**Required work**
Copy out all lines of the records in which the word "Given" appears.
┌─ Data records
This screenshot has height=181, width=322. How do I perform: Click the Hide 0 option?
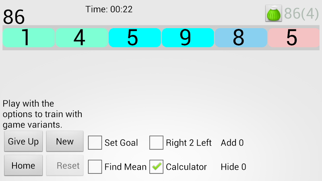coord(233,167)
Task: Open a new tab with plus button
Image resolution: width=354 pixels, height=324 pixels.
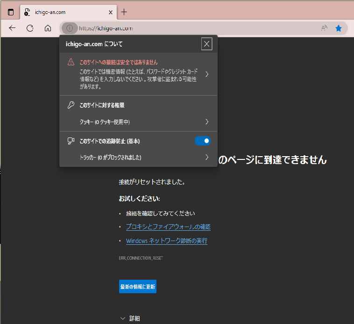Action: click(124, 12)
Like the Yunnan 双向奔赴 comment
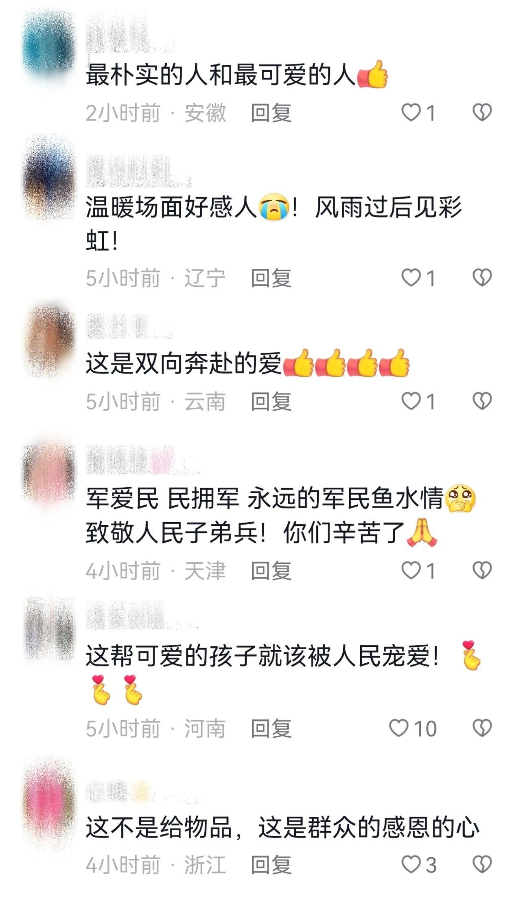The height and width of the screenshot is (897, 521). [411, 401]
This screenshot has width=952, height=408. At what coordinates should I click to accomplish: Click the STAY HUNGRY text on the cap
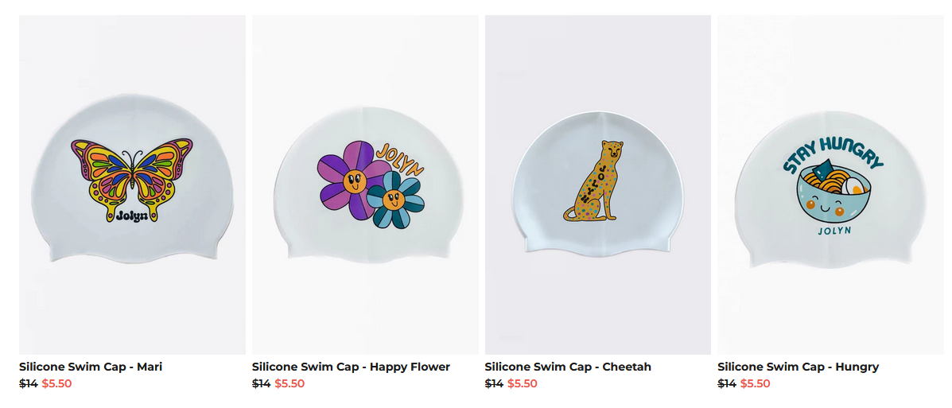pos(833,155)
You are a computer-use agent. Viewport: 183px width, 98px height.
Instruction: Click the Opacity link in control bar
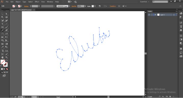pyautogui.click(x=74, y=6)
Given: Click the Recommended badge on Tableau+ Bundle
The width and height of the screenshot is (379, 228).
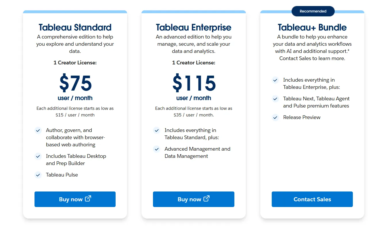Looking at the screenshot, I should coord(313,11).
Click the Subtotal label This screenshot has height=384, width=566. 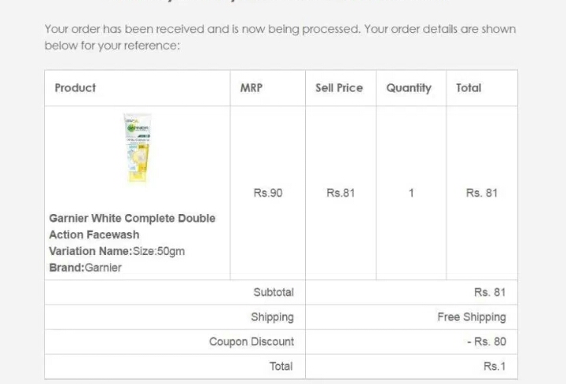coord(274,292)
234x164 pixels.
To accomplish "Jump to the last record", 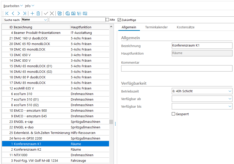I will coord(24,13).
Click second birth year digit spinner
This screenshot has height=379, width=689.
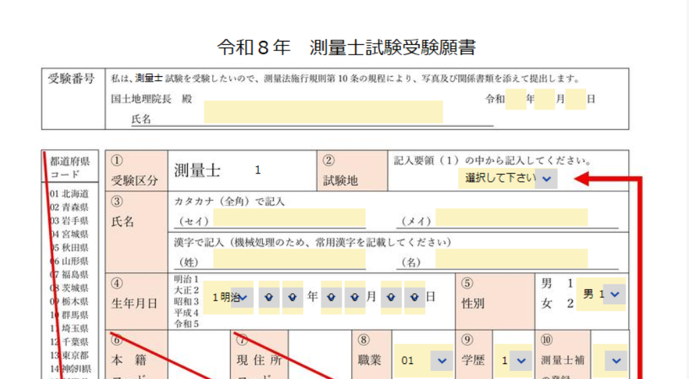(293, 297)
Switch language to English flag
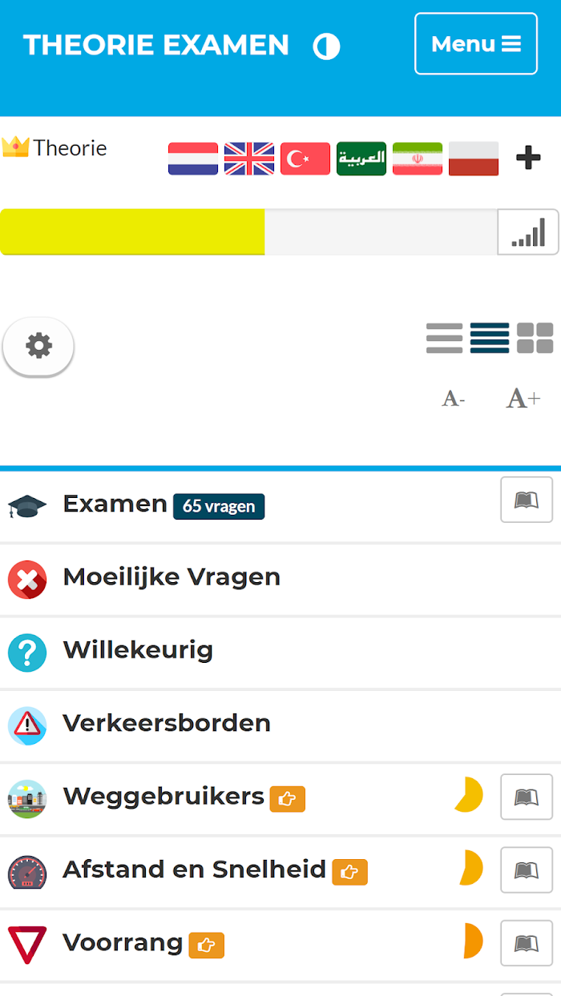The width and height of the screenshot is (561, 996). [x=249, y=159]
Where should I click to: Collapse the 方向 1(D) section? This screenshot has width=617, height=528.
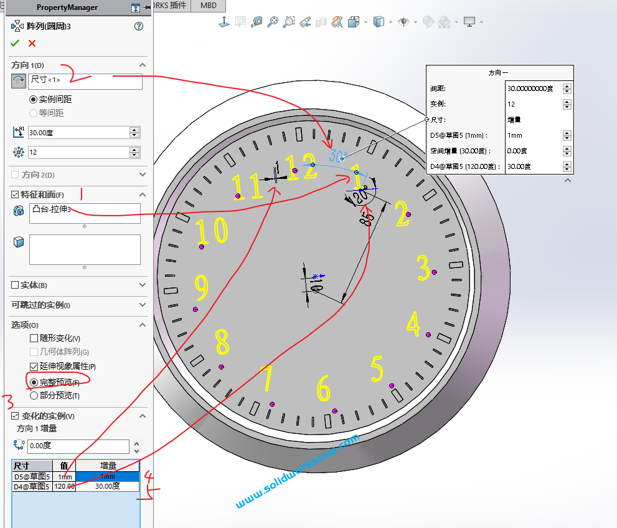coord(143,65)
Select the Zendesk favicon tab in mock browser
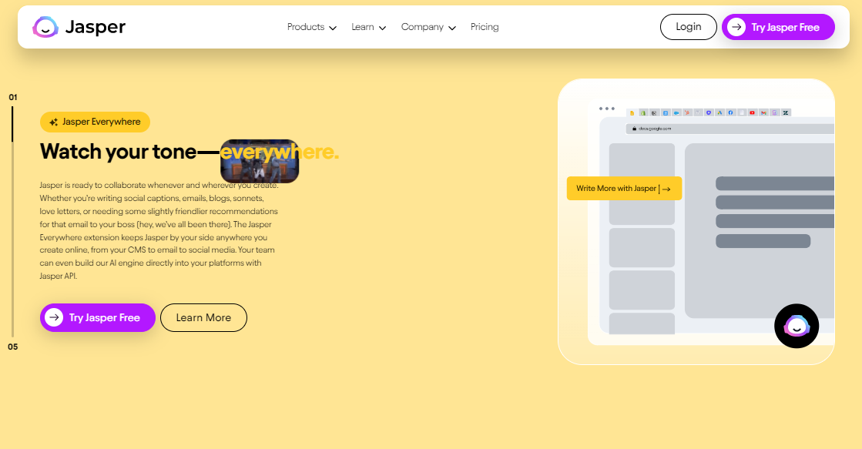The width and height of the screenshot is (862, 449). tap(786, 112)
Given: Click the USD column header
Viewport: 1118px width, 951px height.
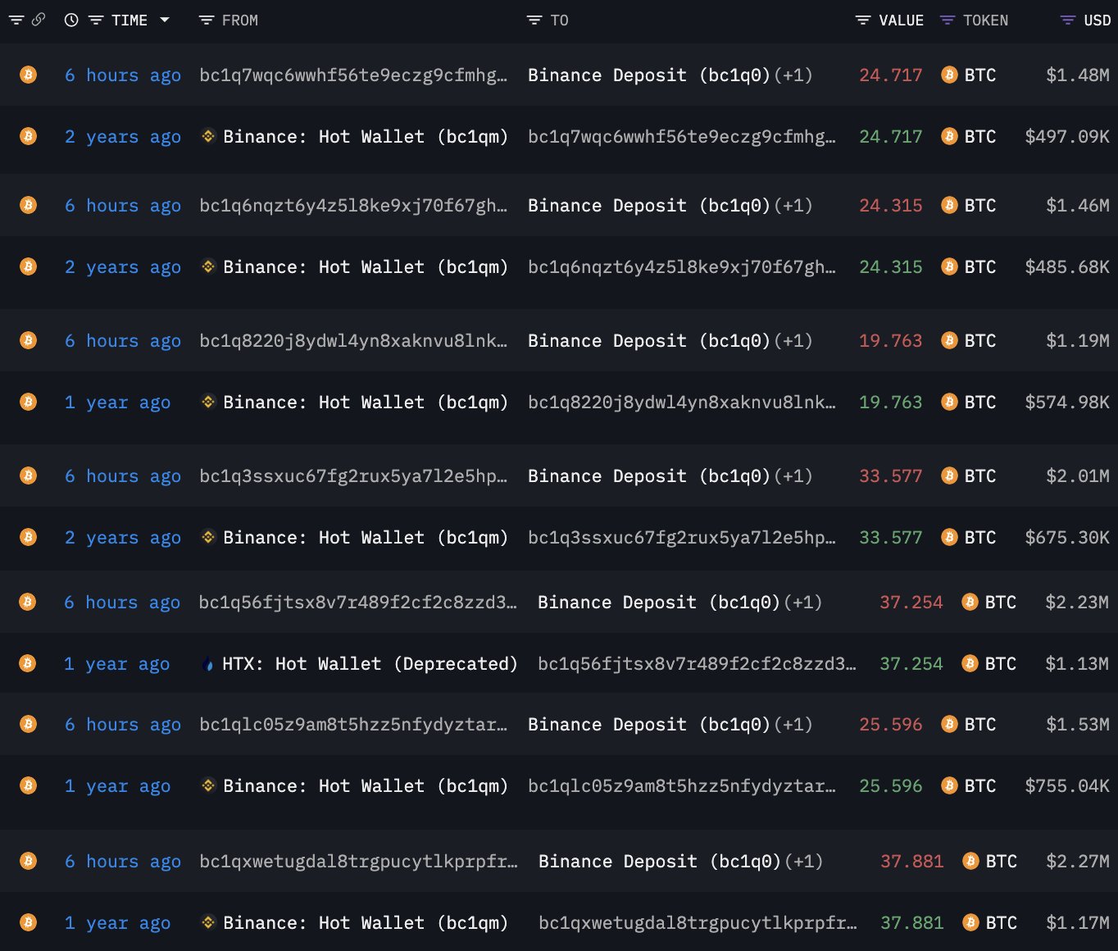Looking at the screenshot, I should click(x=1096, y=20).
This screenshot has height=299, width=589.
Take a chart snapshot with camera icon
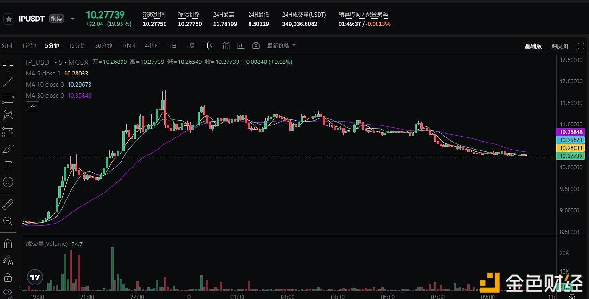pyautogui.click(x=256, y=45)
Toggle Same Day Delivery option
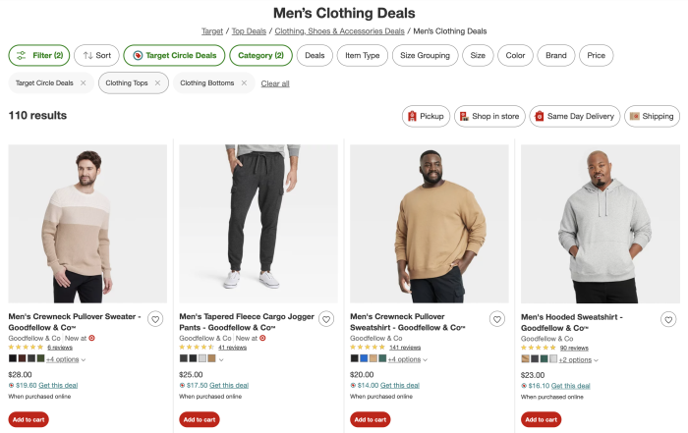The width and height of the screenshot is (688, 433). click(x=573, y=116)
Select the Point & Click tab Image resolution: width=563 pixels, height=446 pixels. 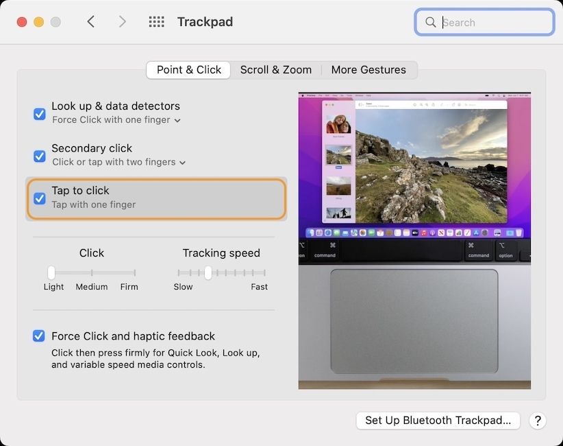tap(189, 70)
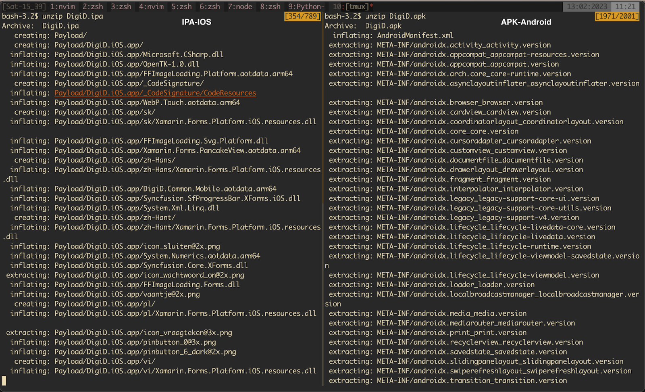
└─
**Answer to the problem**
Given: Click the Recommended badge on Tableau+ Bundle
Given: Click the USD column header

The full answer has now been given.